Banyak Sanksi Intai Notaris Aturan main tentu tak lengkap jika tidak diikuti dengan sebuah
hukuman. Tampaknya, UUJN yang baru memberikan perhatian yang penuh atas terhadap
sanksi. Hukumonlinemencatat setidaknya ada sembilan pasal yang mengatur dengan tegas
sanksi yang diancam kepada notaris yang melakukan kesalahan sebagaimana diatur dalam
pasal-pasal tersebut.

Pasal-pasal yang memuat sanksi itu adalah Pasal 7 ayat (2); Pasal 16 ayat (11), ayat (12), ayat
(13); Pasal 17 ayat (2), Pasal 19 ayat (2); Pasal 32 ayat (4); Pasal 37 ayat (2); Pasal 54 ayat
(2), dan Pasal 65A. Pelanggaran terhadap pasal-pasal tersebut dikenakan sanksi yang dimulai
dari peringatan tertulis hingga pemberhentian tidak hormat.

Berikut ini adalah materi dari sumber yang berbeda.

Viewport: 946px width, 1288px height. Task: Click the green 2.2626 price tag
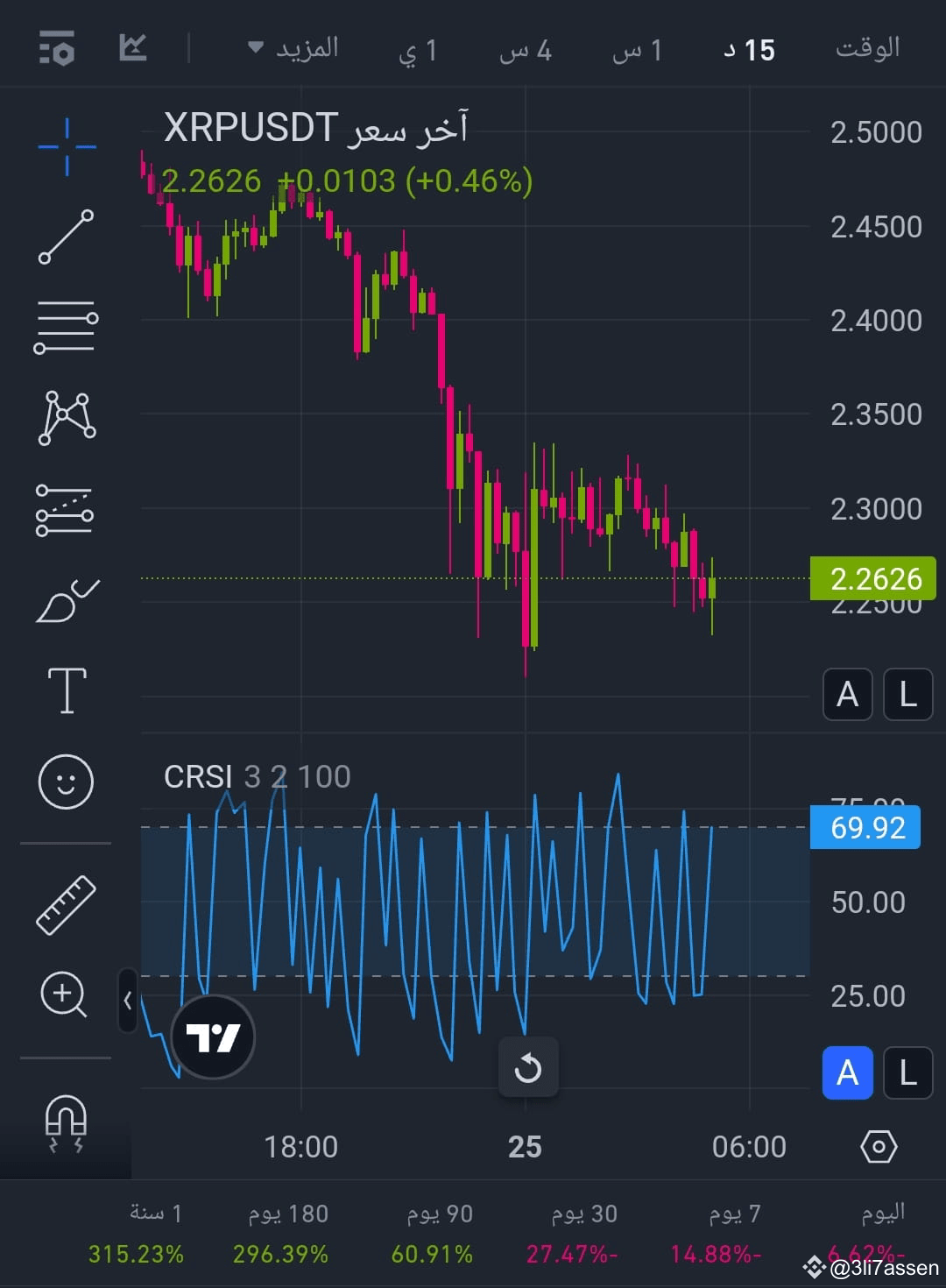(872, 578)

Sementara itu, terhadap notaris yang melakukan kesalahan sehingga menyebabkan kekuatan
pembuktian akta berubah menjadi akta di bawah tangan, para pihak dapat meminta ganti rugi
kepada notaris yang bersangkutan. Hal itu dapat terjadi apabila notaris melanggar Pasal 41
yaitu tidak melaksanakan Pasal 38, 39, dan 40; Pasal 44 ayat (5); Pasal 48 ayat (3), Pasal 49
ayat (4), Pasal 50 ayat (5), dan 51 ayat (4).

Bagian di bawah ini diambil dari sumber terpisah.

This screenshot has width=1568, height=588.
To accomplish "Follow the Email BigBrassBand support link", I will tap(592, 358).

Jika dibandingkan dengan ketentuan yang lama, ketentuan mengenai sanksi diatur dalam bab
tersendiri, bukan pasal per pasal. Untuk sanksi berupa peringatan tertulis hingga
pemberhentian tidak hormat, dijerat kepada notaris yang melanggar Pasal 7, Pasal 16, 17,
Pasal 19, Pasal 20, Pasal 27, Pasal 37, Pasal 54, Pasal 58, dan Pasal 63.

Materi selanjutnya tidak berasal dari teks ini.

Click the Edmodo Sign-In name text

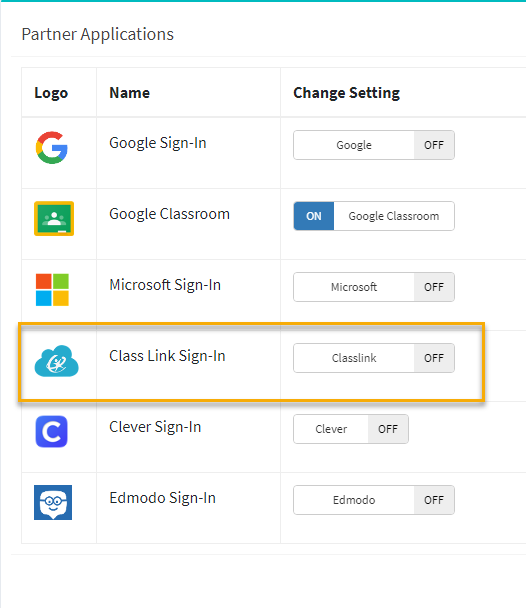pos(162,498)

Pieter tak setuju dengan banyaknya aturan mengenai sanksi dalam UU Jabatan Notaris ini.
Menurutnya, ada beberapa aturan yang tidak perlu diatur secara tegas mengenai pemberian
sanksinya. Contohnya adalah pencantuman mengenai ganti rugi. Kendati demikian, hal ini juga
dapat memudahkan pihak yang dirugikan dalam hal pembuktian. Penggugat dinilai menjadi
mudah dalam membuktikan unsur kesalahan si notaris ketika melakukan kesalahan.

“Saya tidak setuju. Sebenarnya nggak perlu dicantumkan karena otomatis melanggar Pasal
1365 KUHPerdata. Kan ada lex generalisnya,” lanjutnya.